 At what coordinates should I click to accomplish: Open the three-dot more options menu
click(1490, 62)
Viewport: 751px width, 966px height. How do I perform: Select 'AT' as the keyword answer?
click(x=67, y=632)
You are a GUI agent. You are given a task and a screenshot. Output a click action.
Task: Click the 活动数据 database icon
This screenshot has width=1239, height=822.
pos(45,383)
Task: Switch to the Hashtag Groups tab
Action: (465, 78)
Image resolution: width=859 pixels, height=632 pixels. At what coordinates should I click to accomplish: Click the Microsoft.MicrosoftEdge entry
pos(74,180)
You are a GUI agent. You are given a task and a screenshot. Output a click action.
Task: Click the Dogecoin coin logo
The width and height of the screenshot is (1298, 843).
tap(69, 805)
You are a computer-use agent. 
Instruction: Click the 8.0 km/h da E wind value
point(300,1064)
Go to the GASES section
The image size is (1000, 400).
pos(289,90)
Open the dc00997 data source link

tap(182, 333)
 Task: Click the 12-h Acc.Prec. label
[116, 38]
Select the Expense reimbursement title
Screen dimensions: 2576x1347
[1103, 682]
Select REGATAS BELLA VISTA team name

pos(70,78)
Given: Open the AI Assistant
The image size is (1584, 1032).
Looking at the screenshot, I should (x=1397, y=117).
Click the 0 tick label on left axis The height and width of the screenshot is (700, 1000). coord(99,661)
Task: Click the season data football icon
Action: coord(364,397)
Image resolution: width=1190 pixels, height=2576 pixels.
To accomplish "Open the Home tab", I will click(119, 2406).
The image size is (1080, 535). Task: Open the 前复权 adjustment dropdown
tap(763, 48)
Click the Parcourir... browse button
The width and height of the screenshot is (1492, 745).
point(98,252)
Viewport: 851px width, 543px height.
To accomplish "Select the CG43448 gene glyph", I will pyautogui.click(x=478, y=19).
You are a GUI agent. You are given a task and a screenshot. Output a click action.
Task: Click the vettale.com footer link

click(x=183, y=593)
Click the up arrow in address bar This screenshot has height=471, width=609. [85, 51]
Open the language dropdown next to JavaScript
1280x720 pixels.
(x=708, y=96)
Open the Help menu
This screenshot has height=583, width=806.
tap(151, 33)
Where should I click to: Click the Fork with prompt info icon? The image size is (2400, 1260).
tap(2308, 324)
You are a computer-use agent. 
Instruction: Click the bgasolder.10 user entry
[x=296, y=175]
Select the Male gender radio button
^^^^^^^^
→ Problem requirements
Retype the whole listing above, line for line and exactly.

→ Exercise response
 At what coordinates should I click to accomplish: Open the three-dot more options menu
click(1490, 62)
Viewport: 751px width, 966px height. How do I perform: Select 'AT' as the keyword answer?
click(x=67, y=632)
You are a GUI agent. You are given a task and a screenshot. Output a click action.
Task: Click the 活动数据 database icon
This screenshot has width=1239, height=822.
pos(45,383)
Task: Switch to the Hashtag Groups tab
Action: (465, 78)
Image resolution: width=859 pixels, height=632 pixels. At what coordinates should I click to accomplish: Click the Microsoft.MicrosoftEdge entry
pos(74,180)
You are a GUI agent. You are given a task and a screenshot. Output a click action.
Task: Click the Dogecoin coin logo
The width and height of the screenshot is (1298, 843).
tap(69, 805)
You are a computer-use agent. 
Instruction: Click the 8.0 km/h da E wind value
point(300,1064)
Go to the GASES section
The image size is (1000, 400).
pos(289,90)
Open the dc00997 data source link

tap(182, 333)
 Task: Click the 12-h Acc.Prec. label
[116, 38]
Select the Expense reimbursement title
Screen dimensions: 2576x1347
[1103, 682]
Select REGATAS BELLA VISTA team name

pos(70,78)
Given: Open the AI Assistant
The image size is (1584, 1032).
Looking at the screenshot, I should (x=1397, y=117).
Click the 0 tick label on left axis The height and width of the screenshot is (700, 1000). coord(99,661)
Task: Click the season data football icon
Action: coord(364,397)
Image resolution: width=1190 pixels, height=2576 pixels.
To accomplish "Open the Home tab", I will click(119, 2406).
The image size is (1080, 535). Task: Open the 前复权 adjustment dropdown
tap(763, 48)
Click the Parcourir... browse button
The width and height of the screenshot is (1492, 745).
point(98,252)
Viewport: 851px width, 543px height.
To accomplish "Select the CG43448 gene glyph", I will pyautogui.click(x=478, y=19).
You are a GUI agent. You are given a task and a screenshot. Output a click action.
Task: Click the vettale.com footer link

click(x=183, y=593)
Click the up arrow in address bar This screenshot has height=471, width=609. [85, 51]
Open the language dropdown next to JavaScript
1280x720 pixels.
(x=708, y=96)
Open the Help menu
This screenshot has height=583, width=806.
tap(151, 33)
Where should I click to: Click the Fork with prompt info icon? The image size is (2400, 1260).
tap(2308, 324)
You are a computer-use agent. 
Instruction: Click the bgasolder.10 user entry
[x=296, y=175]
Select the Male gender radio button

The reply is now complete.